Please put every line of the records into a numbered list, leaving out blank lines.
+===+
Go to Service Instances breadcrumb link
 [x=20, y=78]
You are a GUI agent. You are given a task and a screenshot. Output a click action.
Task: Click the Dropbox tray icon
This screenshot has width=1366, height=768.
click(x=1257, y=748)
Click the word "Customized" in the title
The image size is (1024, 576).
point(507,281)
+===+
OUTPUT FOR THIS TASK
1. Go to Service Instances breadcrumb link
2.  [x=20, y=78]
3. You are a GUI agent. You are given a task and a screenshot. Output a click action.
4. Task: Click the Dropbox tray icon
5. This screenshot has width=1366, height=768.
6. click(x=1257, y=748)
7. Click the word "Customized" in the title
8. The image size is (1024, 576).
9. point(507,281)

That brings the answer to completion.